Percentile Rank query giving unexpected results

Hi,

I'm getting unexpected results for the percentile_rank aggregation, and was looking for some help/clarification.

I've got 9 documents, all of which have a position field.
The position values for the 9 documents are:

[1, 1, 1, 1, 2, 2, 3, 4, 8]

Now when I do the following percentile_rank aggregate

{
  "size": 0,
  "aggs": {
    "percentile_test": {
      "percentile_ranks": {
        "field": "position",
        "values": [
          1,
          3
        ]
      }
    }
  }
}

The documentation at Percentile ranks aggregation | Elasticsearch Guide [8.11] | Elastic says that

Percentile rank shows the percentage of observed values which are below certain value

implying that for my value of 1, I should actually get a value of 0, since I have no documents with a position of less than 1.

Instead, I get

{
  "took": 2,
  "timed_out": false,
  "_shards": {
    "total": 1,
    "successful": 1,
    "skipped": 0,
    "failed": 0
  },
  "hits": {
    "total": {
      "value": 9,
      "relation": "eq"
    },
    "max_score": null,
    "hits": []
  },
  "aggregations": {
    "percentile_test": {
      "values": {
        "1.0": 33.33333333333333,
        "3.0": 72.22222222222221
      }
    }
  }
}

which states that my percentile rank for documents having a position of less than 1, is 33.33%. i.e., a third of my documents.
Similarly, with 6 out of 9 documents having a value of less than 3, I'd expect the percentile rank for 3 to be 66.66%. Instead, It's coming back as 72.22%.
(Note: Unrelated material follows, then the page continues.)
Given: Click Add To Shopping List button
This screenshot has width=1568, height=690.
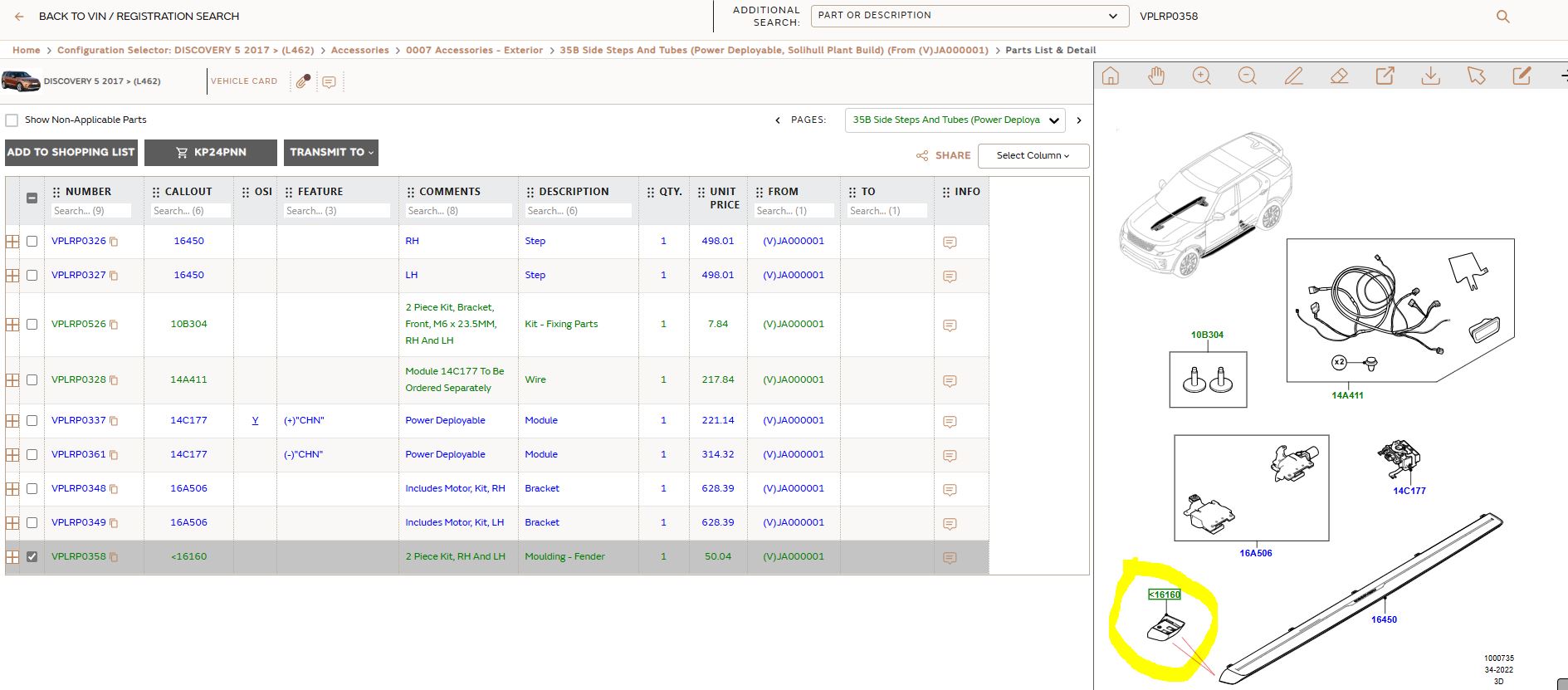Looking at the screenshot, I should click(71, 153).
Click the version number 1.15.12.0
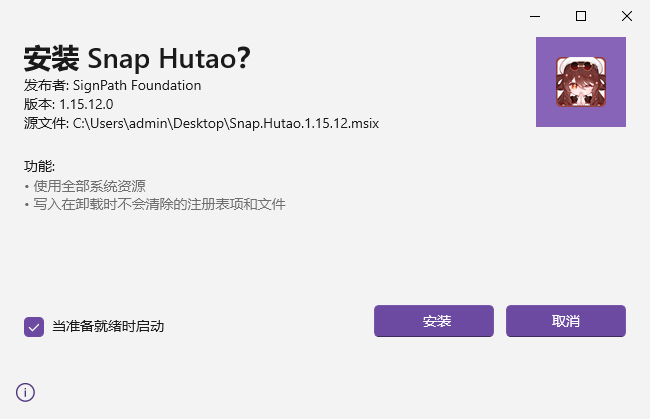This screenshot has height=419, width=650. coord(86,104)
I'm aware of the caveat in Percentiles aggregation | Elasticsearch Guide [8.11] | Elastic talking about how percentiles are approximate, however this seems a bit weird. I mean, in this case, I'm asking for the percent of values under the smallest value:

  1. there's nothing that is smaller, so why is that ever coming up with a value > 0?
  2. the same link says that for small document sets, it is highly accurate, potentially even being 100% accurate. And I think 9 documents is a very very small data set...

Can anybody provide some help/answers/opinions/perspective please?

I also note that similar questions about percentile rank have been asked in the past, without any answers, so clearly this is something that others have found puzzling :frowning:

Thanks in advance!

Bump?
Nobody else able to respond to this with some experience?

This topic was automatically closed 28 days after the last reply. New replies are no longer allowed.